##### BLOC DE TEXTE

Quoi qu’il en soit, cet « homme qui pense […] par les moyens de la peinture » (je souligne, p. 9) nous invite à reposer ici d’emblée les termes du débat dans lequel s’était si vigoureusement engagé Jean-Marie Floch dans les années 1990, celui de l’autonomie du langage visuel en tant que sémiotique, loin de toute dépendance du visuel au verbal auquel le soumettait, par principe, Roland Barthes. Le propos de Badir soutient clairement la position de Floch.

On peut ainsi observer que le contact du peintre avec le philosophe, effectué à travers un ou plusieurs motifs conceptuels marquants de son œuvre, n’est jamais posé au départ comme une relation explicite, issue de telle ou telle lecture par exemple, mais prend forme au contraire petit à petit au sein des tableaux. Et ce n’est le plus souvent qu’en fin de chapitre, à partir de l’aventure plastique du peintre, que ce concept émerge et converge avec celui d’un philosophe.

##########

POINTS À TRAITER →
1 > D'après le texte sur la peinture et la philosophie, sur quel débat Jean-Marie Floch s'était-il engagé dans les années 1990 ?
2 > Prolongez le texte sur la peinture et la philosophie à partir de sa dernière phrase.

##### EXTRAIT DE DONNÉES

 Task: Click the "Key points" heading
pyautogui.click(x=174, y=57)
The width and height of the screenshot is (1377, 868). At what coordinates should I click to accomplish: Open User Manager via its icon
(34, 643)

##########

RÉPONSES DANS L'ORDRE →
1 > Sur l'autonomie du langage visuel en tant que sémiotique, loin de toute dépendance du visuel au verbal.

2 >
On peut ainsi prendre pour exemple le cas des « séries », développé au chapitre 4 sous le titre « La composition (Magritte et Kant) ». Le problème ici, fort peu débattu et remarquablement informé dans le texte de Sémir Badir, est celui de la reprise comme phénomène central de l’œuvre de Magritte et souvent occulté par la critique. Ainsi, le millier de tableaux répertoriés du peintre exploite seulement une centaine de motifs figuratifs (ce qui fait, en moyenne, une dizaine de tableaux par motif). Ici, le phénomène de la reprise prend le nom de « recomposition » (Le jockey perdu, La Tour de Pise, le tableau dans le tableau, etc.). Kant est absent de toute la discussion. Ce n’est qu’à la dernière page, à la toute fin, p. 95-96, que la convergence opère et que l’opposition entre les concepts kantiens de présentation et de représentation vient éclairer le problème rarement discuté des séries. À la suite du philosophe, la re-présentation a pour fonction de témoigner du « lien vivant qu’elle permet d’établir avec l’Idée esthétique » (p. 95). Elle prolonge ainsi la présentation mais en l’intensifiant, en modifiant le point de vue, en la mettant à l’épreuve comme par une opération de falsification, en l’expérimentant comme une autre solution au problème initialement posé... On comprend alors le sens donné au titre du chapitre : chaque œuvre de la série fait partie de « la composition » elle-même, « aucune n’est la copie d’une autre. Mais toutes sont exemplaires : elles donnent à voir […], exposent et “présentifient” la force qui les anime » (p. 96).

Cette « règle » générale d’écriture et d’analyse, dans le livre de Sémir Badir, montre que ce qui est premier, c’est la pensée par l’image, c’est-à-dire la pensée par la lumière et par les ombres, par les points de vue et par les plans, par les motifs figuratifs défigurativisés dans l’acte de les monter et de les démonter, de les montrer et de les démontrer... et non pas, en tout cas, par un concept préalablement verbalisé.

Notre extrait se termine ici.